Tschumper's bill goes further. With restricted pesticides that are more volatile, farmers and commercial applicators would have to notify neighbors.
"The applicators have to give some sort of advanced notice -- like a day or two ahead of time when they're going to apply these pesticides, so that the public can be aware of that and protect themselves if there is spray drift, for example," Tschumper says.
Spray drift is illegal in Minnesota, but enforcement of the law is based on complaints. Restricted pesticides like atrazine easily convert to gas and wind currents carry the chemical off. It has been found in watersheds hundreds of miles away from where it was applied.
Research shows pesticides do long-term damage to humans and wildlife, according to Sara Rummel of Clean Water Action Alliance, which backs the legislation.
"We had one woman who was blinded; her eyes got burned. Another woman -- she and her children were exposed. They got very severe rashes and chemically-induced asthma," Rummel says.
Currently, the Department of Agriculture collects pesticide records after someone complains, though officials say they do some other spot checking.
The department doesn't have the funding for the requirements of the proposed legislation, according to the Department of Agriculture's Assistant Commissioner Joe Martin.
"Looking at just the one part of the bill, of having farmers and applicators submit their records to us, and for us to post them we figure that would cost around $2 million," he says.
Expenses would be covered in part by the state's Pesticide Registration Fund.
Funds from that account are being used for other department activities currently, like water quality management, Martin says. He doesn't think the bill would help his department enforce the law.

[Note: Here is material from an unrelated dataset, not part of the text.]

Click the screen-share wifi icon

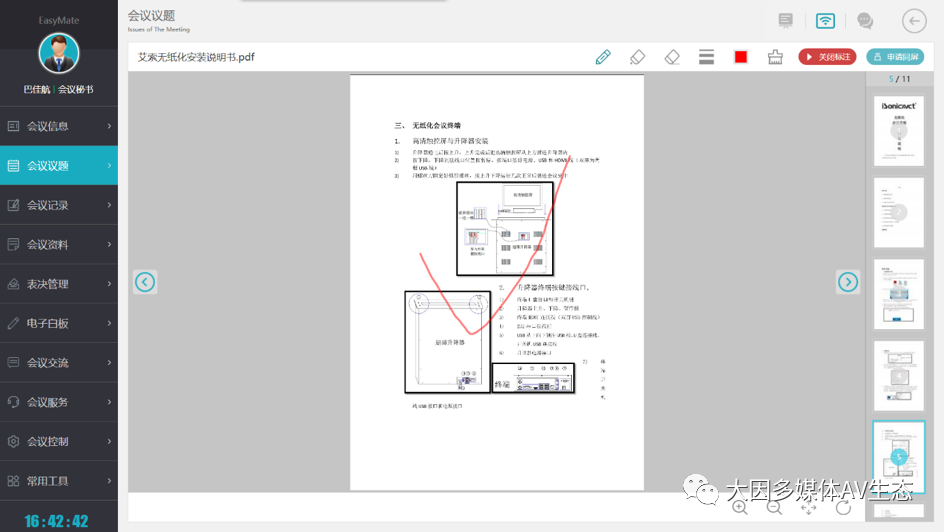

He's also not sure it would help people who've been exposed to pesticides so long as they've sought medical attention.
"Physicians and all doctors have immediate access to applicator records. Once we get a complaint, we take them very seriously. We dispatch people within hours, less than a day," Martin says.
In the past, doctors have complained they've been denied access to pesticide records. When they are given access, it often takes several hours to learn what chemical has been used.
This bill has bounced around the state Legislature for years, but Tschumper says support for it has grown this year. The Environment and Natural Resources Committee will take up the bill this week.